Harry Reid stood in the first row of the Senate with bowed head and hands loosely clasped before him as the ayes for the Yucca Mountain repository rained down on him. The Democratic whip can count, and he had known for days that he was being beaten -- by White House pressure, the power of the nuclear industry and ingratitude. The humble, natty man who rescued his party from stewing in the shadows -- he gave his gavel as chairman of the Environment and Public Works Committee to Jim Jeffords and made the Senate Democratic -- had done everything he could, but it was not enough. A last-minute caucus plea to his colleagues to help another state's cause -- as he had so often done -- changed no minds. And Robert Frost's "The Road Not Taken," which he read just before the roll call, couldn't stem the tide.
Fifteen Democrats, understandably attracted to the notion of shipping their states' nuclear waste to another state, deserted him. The vote was 60 to 39.
Reid and his Nevada colleague, John Ensign, one of only three Republicans to say no, met senators singly and in groups, arguing that a solution was not at hand: Yucca's storage capacity of 70,000 metric tons of waste will be oversubscribed even before it opens for business in 2010. Right now, the waste from 103 nuclear plants amounts to 50,000 metric tons, and with 7,000 metric tons of military waste, no space will be left. Ensign finally got an admission from his opponents that they were not really solving anything. But they contended that even if only half of the waste is stored in the Nevada dumpster, while more is being produced, it's better than leaving it all on site, where voters can see it and worry.
Senators didn't spend much time worrying about the fact that they were giving the green light to the nuclear power industry, which wants 20 more nuclear plants operating as soon as possible. The Republican caucus lunch did not take up the subject. They had already had a showdown on doomsday a few weeks ago and had moved on.
Democratic minds were plainly more on Wall Street. They had listened to George Bush's reproachful speech to tycoons and found it wanting. They talked about a sterner bill written by Sen. Paul Sarbanes of Maryland. Harry Reid didn't get a chance to launch his impassioned appeal until almost 2 o'clock, when senators had begun drifting away.
Democrats have been turned on by President Bush's electrifying announcement on Monday that he had discovered the color gray. The anti-terrorism crusader, who sees the world in black and white -- in Afghanistan, Iran and the Middle East, you're either with us or against us -- has lost his moral clarity, which can happen to a president's son who files an SEC report eight months late. His own experience with corporate responsibility had left him with the thought that "in the corporate world, some things aren't exactly black and white when it comes to accounting procedures."
Democrats think that, for the first time, Bush has been singed by an issue that is made for them and the November election. The Bush closeness to CEOs who played fast and loose with people's pension money has raised the hope that the November campaign could turn not on military operations but on operators who have been fleecing the two-thirds of Americans who invest in the stock market. Wall Street gave the speech a thumbs down. The moguls thought he was doing too much; the man in the street thought he was not doing enough. The Dow Jones slid 178 points.
Harry Reid thought for a while that Americans would snap to on the subject of Yucca when they realized that radioactive trucks would be roaring through their neighborhoods. He had a big lift from the enviros, who set up a Web site that showed the exact distance from your home and your children's school that the waste would travel. God threw in an earthquake at a nearby mountain, and two Democratic freshmen women senators declared their intention to vote against Yucca.
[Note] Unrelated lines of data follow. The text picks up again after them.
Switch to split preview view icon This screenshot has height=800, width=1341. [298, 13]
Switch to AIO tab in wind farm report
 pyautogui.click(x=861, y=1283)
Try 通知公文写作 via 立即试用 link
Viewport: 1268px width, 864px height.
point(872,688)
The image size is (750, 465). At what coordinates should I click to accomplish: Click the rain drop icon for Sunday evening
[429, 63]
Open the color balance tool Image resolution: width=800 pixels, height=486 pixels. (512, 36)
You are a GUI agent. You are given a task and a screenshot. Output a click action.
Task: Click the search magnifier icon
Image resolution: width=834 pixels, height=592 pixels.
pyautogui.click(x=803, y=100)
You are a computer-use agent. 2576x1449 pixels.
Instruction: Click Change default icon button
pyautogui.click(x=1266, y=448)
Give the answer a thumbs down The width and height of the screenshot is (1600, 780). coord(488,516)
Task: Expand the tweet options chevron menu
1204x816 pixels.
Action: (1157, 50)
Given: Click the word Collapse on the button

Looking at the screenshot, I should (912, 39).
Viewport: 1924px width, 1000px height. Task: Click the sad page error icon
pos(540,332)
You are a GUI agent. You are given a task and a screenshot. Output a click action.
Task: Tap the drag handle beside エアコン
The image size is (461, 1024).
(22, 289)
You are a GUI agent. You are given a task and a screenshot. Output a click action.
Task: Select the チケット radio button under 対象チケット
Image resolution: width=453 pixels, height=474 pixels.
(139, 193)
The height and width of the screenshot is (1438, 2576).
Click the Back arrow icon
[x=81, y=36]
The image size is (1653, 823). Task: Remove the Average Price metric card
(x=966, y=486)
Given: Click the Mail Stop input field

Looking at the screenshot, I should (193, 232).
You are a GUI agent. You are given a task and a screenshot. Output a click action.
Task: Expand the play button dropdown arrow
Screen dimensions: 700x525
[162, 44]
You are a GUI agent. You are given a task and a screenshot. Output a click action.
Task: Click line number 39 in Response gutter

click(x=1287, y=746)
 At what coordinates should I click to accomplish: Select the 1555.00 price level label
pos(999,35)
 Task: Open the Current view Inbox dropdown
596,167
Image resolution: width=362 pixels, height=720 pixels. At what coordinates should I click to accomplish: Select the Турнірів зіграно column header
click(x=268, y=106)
Jean Carnahan, widow of Missouri's late governor, was reminded of her husband's problems with truckers transporting medical waste and arriving in Kansas City during rush hour. Debbie Stabenow of Michigan got off the Yucca bus when she was told by the Department of Energy that it was considering sending waste from Michigan plants across Lake Michigan, the state's crown jewel, on barges.
But Trent Lott says the discussion has gone on long enough, George Bush has scored another legislative triumph and the Senate has said it has found the solution. The rest of us have to hope it won't blow up in our faces.